The region data is followed by the data.

The data itself is stored as:

uint32 items number of map objects

followed by the map objects themselves. If the layer has attributes map objects are sorted in ascending order of the integer value of their first attribute.

Map object structure

Map objects start with their size in bytes as a four-byte integer. This allows the accessor to skip objects at high speed if their attributes don’t match what is required.

Each object in the layer may optionally possess one or more integer attributes. The presence of the integer attributes is marked by a flag bit in the object type. If the bit is set, all the integer attributes are present. If not, none are.

String attributes are stored as null-delimited concatenations of <attrib>=<value> pairs, where <attrib> can contain any characters except ‘=’ and null and <value> can contain any character except null. However, the first attribute is the name (also known as the ‘label’) and is stored as a plain value, without ‘<attrib>=’. The presence of one or more string attributes is also marked by a flag bit

If table 5 (Strings) is present, an object may contain compressed string attributes. If a map object has a final pseudo-attribute of the form '=xxx', where xxx is a series of characters, each character is used as an index into the string table; the index is reduced by one before being used so that no null characters need occur in the pseudo-attribute. Compressed attributes can be used where many objects share the same attribute and value - for example, thousands of streets each with the attribute-value pair 'city=London'.

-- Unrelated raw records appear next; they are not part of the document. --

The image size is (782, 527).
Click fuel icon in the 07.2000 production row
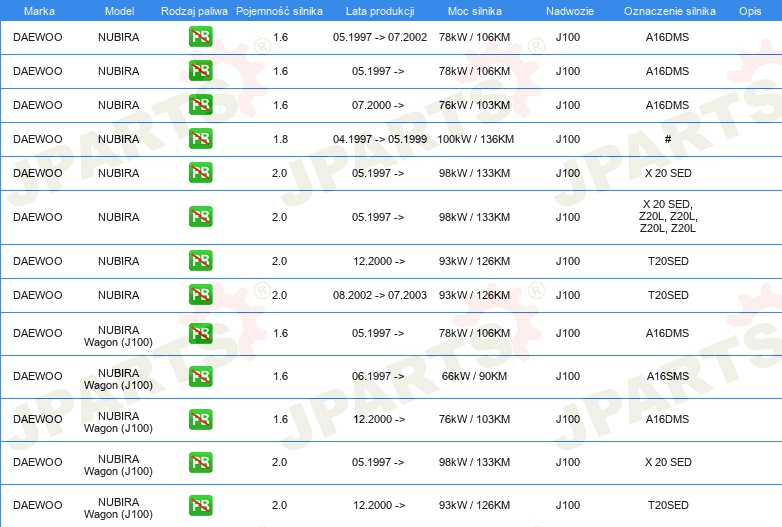(x=200, y=105)
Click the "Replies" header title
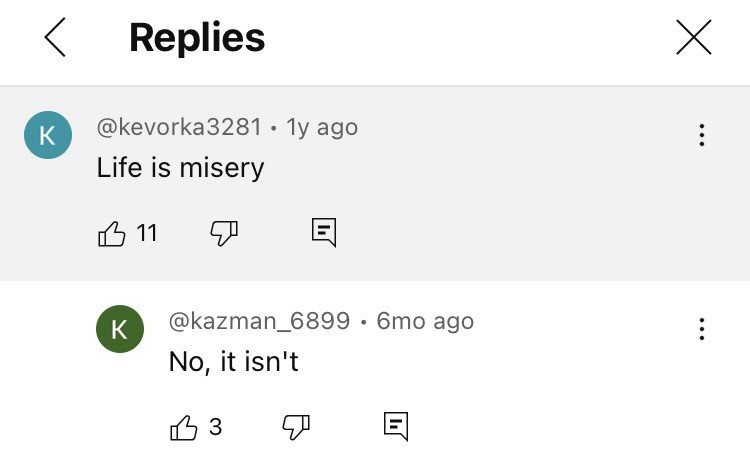Image resolution: width=750 pixels, height=463 pixels. tap(197, 38)
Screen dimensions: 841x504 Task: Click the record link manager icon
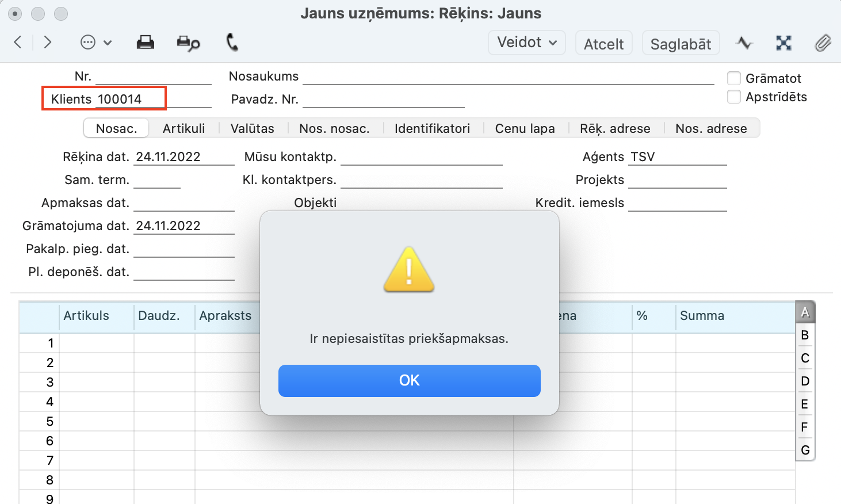783,43
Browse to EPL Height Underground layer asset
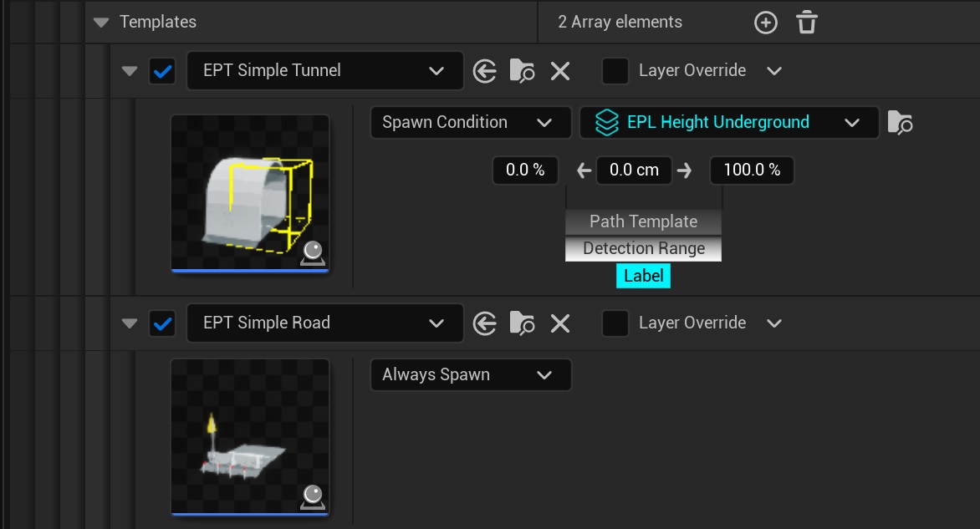This screenshot has width=980, height=529. coord(900,123)
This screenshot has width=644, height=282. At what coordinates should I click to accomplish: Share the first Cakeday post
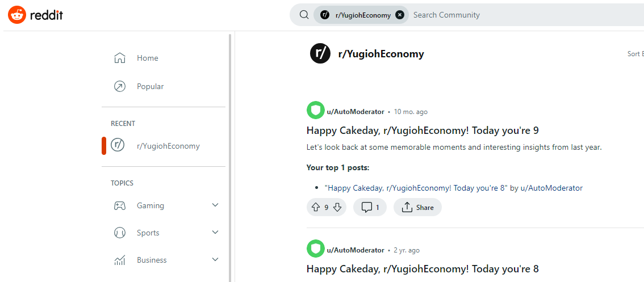click(x=417, y=208)
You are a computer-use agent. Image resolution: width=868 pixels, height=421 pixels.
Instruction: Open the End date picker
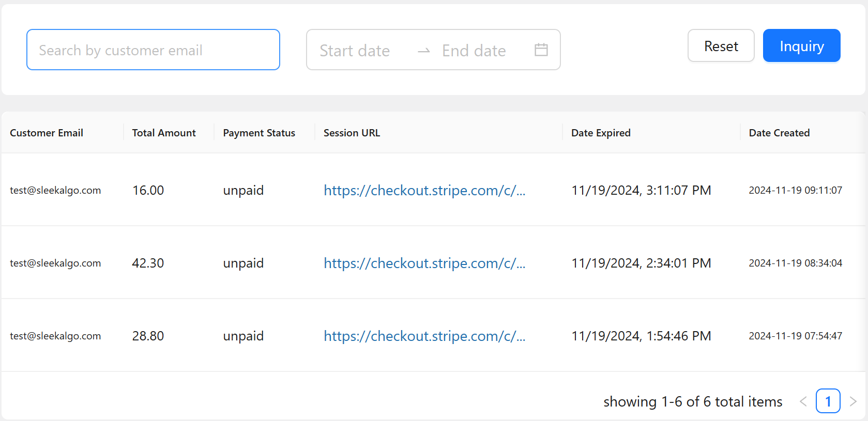[474, 51]
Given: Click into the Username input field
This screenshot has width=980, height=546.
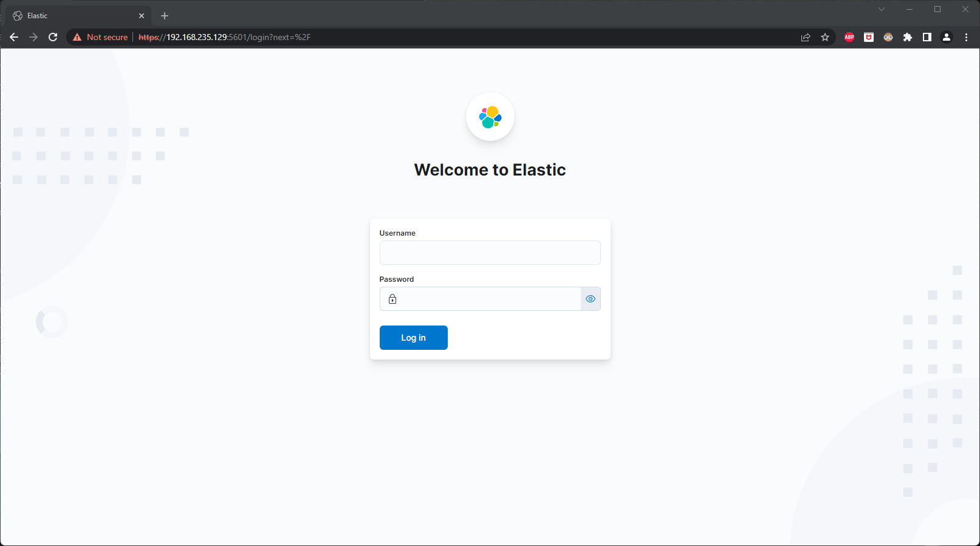Looking at the screenshot, I should point(490,253).
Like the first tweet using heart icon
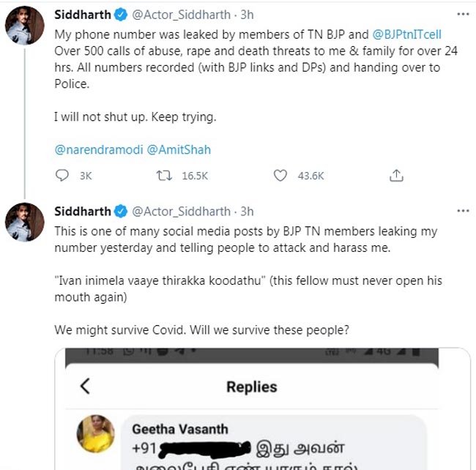This screenshot has width=476, height=470. (280, 176)
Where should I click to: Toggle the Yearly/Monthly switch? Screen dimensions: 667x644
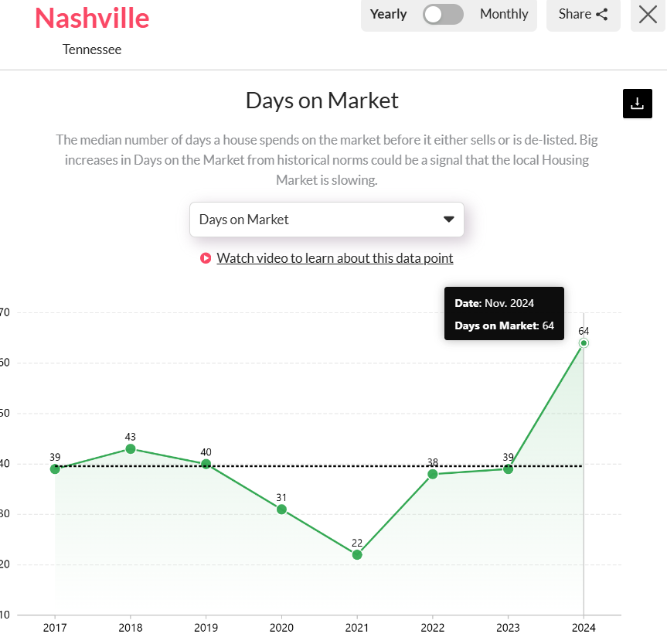(x=442, y=15)
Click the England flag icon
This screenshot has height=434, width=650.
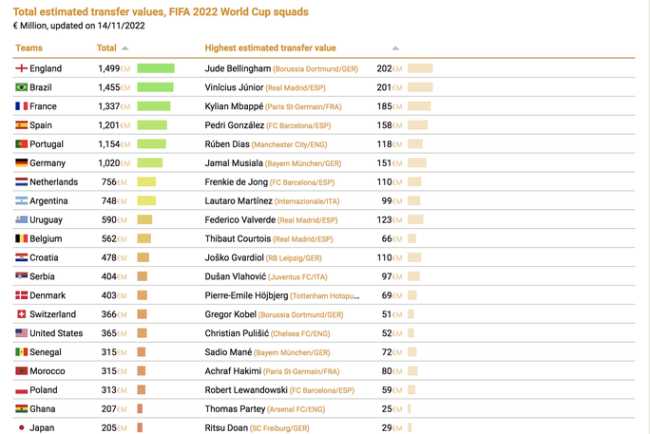click(21, 68)
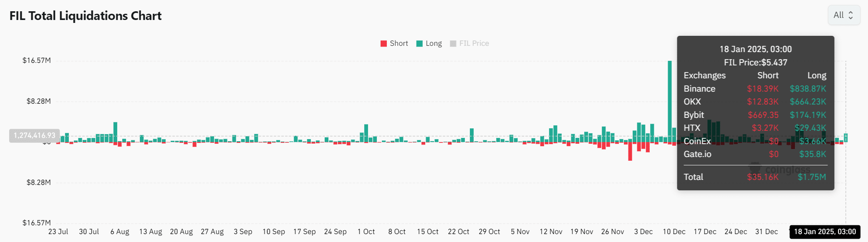Select the tall green bar above 6 Aug
Image resolution: width=868 pixels, height=242 pixels.
[x=116, y=132]
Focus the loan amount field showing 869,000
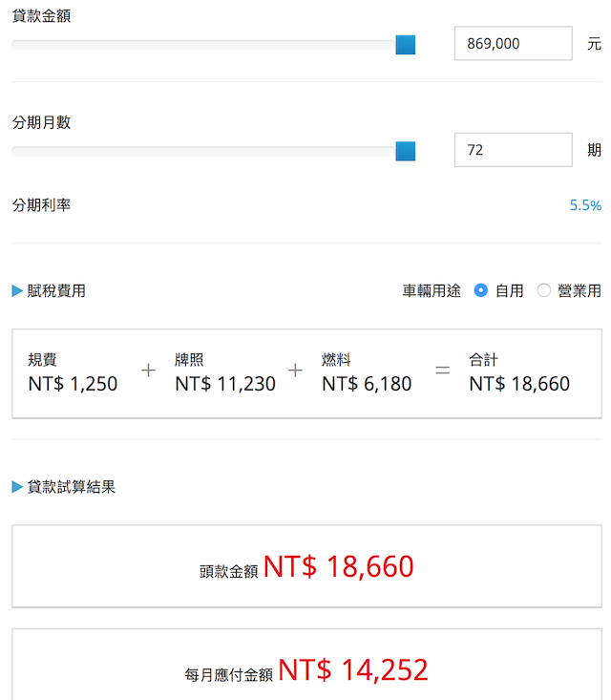This screenshot has height=700, width=611. [513, 44]
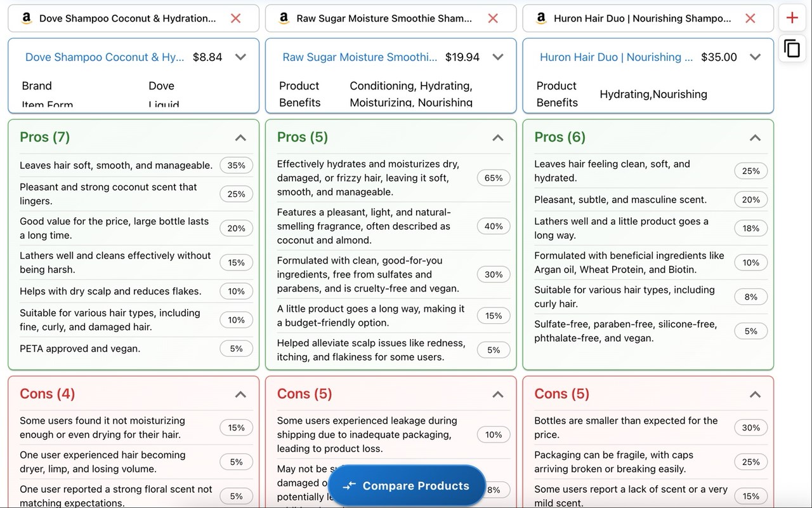Remove the Huron Hair Duo product tab
812x508 pixels.
pos(750,18)
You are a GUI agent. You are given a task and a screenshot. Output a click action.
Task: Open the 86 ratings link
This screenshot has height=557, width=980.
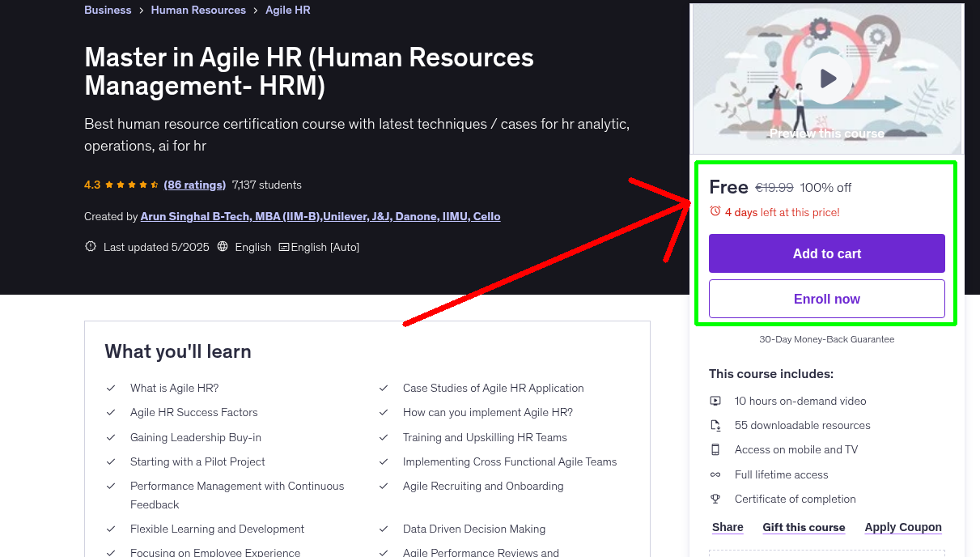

Map object types are identified by the next byte: the format is different for each type.

The object type byte has the following structure:

bits 0…1 basic type: 0 = point, 1 = line, 2 = polygon, 3 = elevation grid
bit 2 set if the point data is stored compactly – see below
bit 3 set if this object has integer attributes (as listed in the layer definition)
bit 4 set if this object has string attributes
bit 5 set if this object has more than one contour (more than one point for type 0)
bit 6 set if this object has more than 255 points
bit 7 set if this object has more than 65535 points

Numbers of points, numbers of contours and contour ends are stored in one byte if bit 6 is clear, two bytes if bit 6 is set but not bit 7, and four bytes in the unlikely event that bit 7 is set.

Object bounds (format version 4 and above)

In format versions 4 and above the object bounds follow the object type byte. If the object is a single point object the object's point is stored here as two four-byte integers, otherwise the object's bounding box is stored as four four-byte integers, in the order min-x, min-y, max-x, max-y.

Storage of data points

Data points represent either degrees stored as 16:16 fixed-point numbers – that is, 32-bit quantities that represent 65536ths of a degree, or, if the data has been pre-projected according to a map projection, projected metres.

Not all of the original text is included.